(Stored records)
───
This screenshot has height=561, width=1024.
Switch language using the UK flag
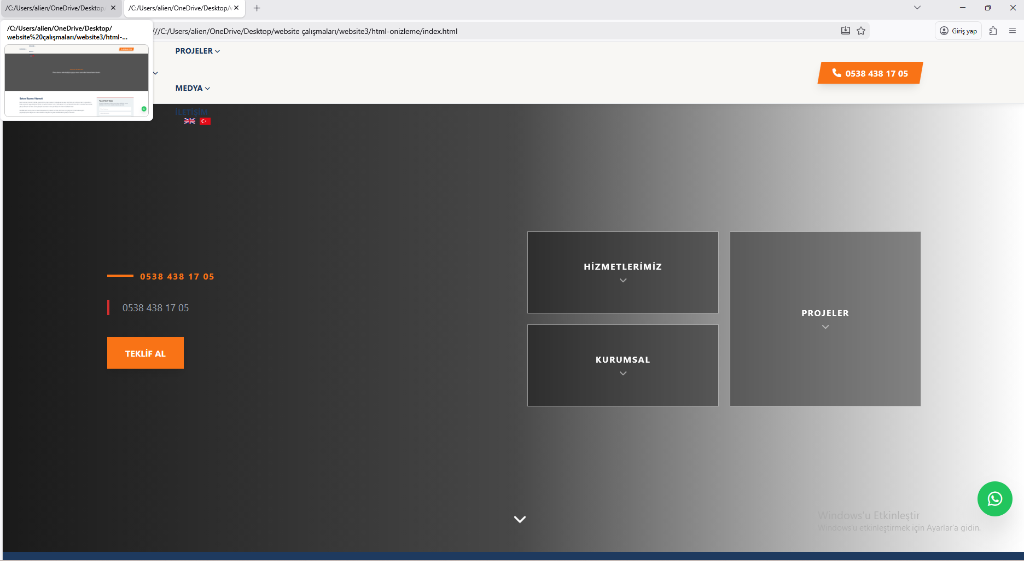[189, 121]
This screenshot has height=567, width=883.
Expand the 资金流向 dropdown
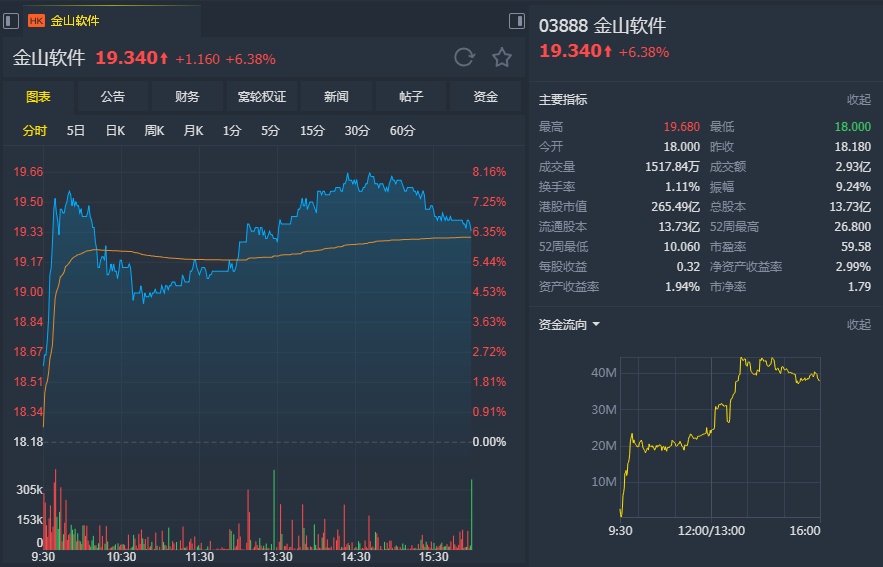coord(596,324)
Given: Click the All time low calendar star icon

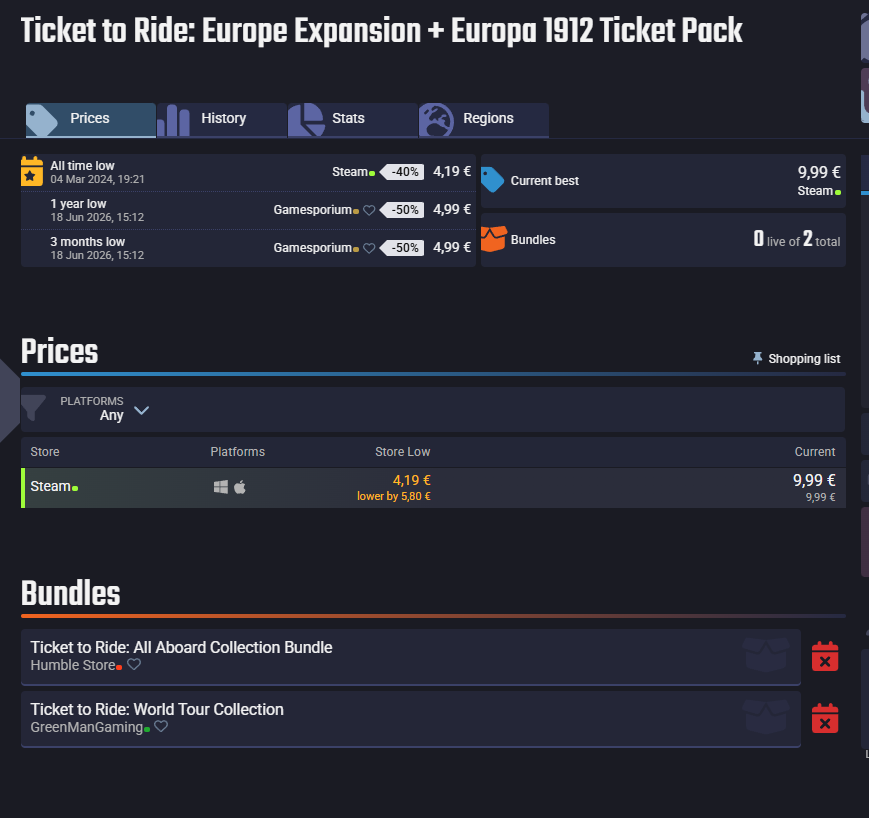Looking at the screenshot, I should tap(32, 171).
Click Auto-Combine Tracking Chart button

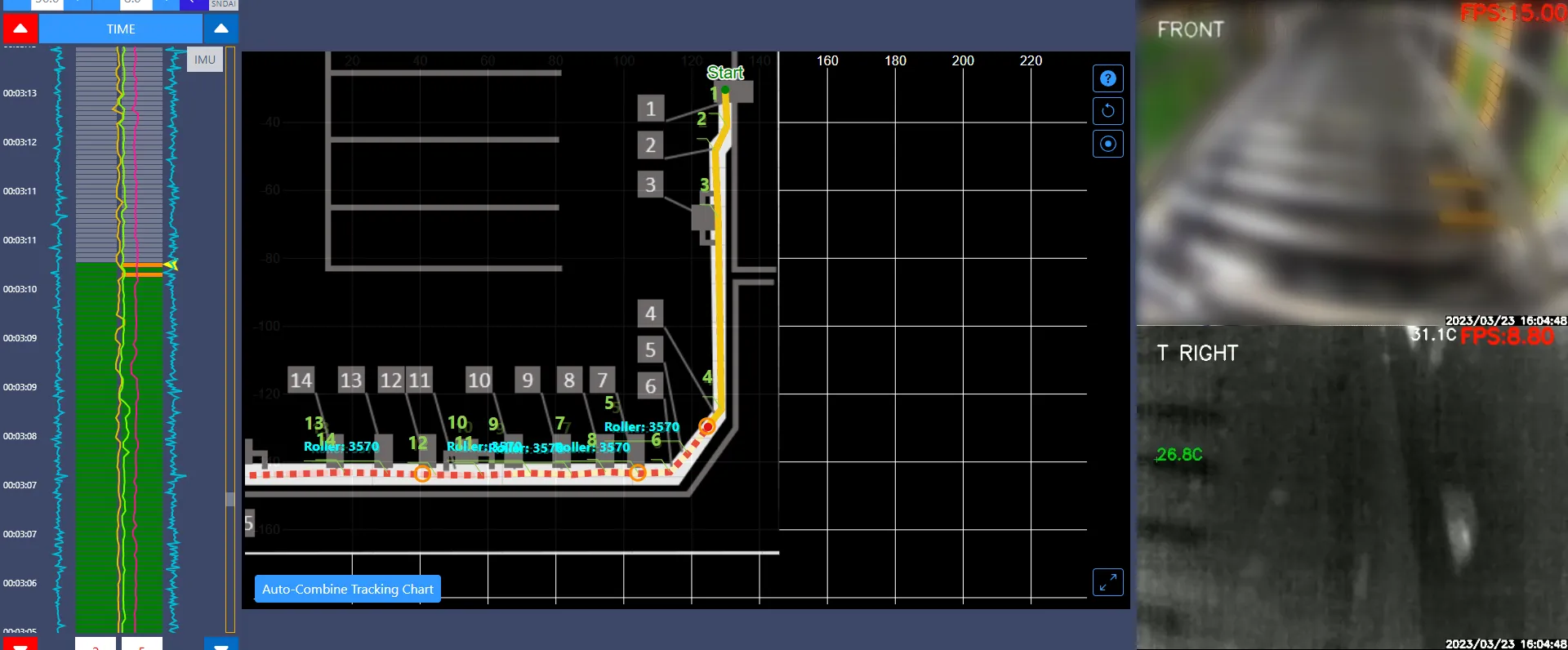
───
**How to complete this task**. Without the images, write out all of the records exactly.

**Output**.
This screenshot has height=561, width=1024.
Switch language using the UK flag
[189, 121]
This screenshot has height=567, width=883.
Expand the 资金流向 dropdown
coord(596,324)
Given: Click the All time low calendar star icon

Looking at the screenshot, I should tap(32, 171).
Click Auto-Combine Tracking Chart button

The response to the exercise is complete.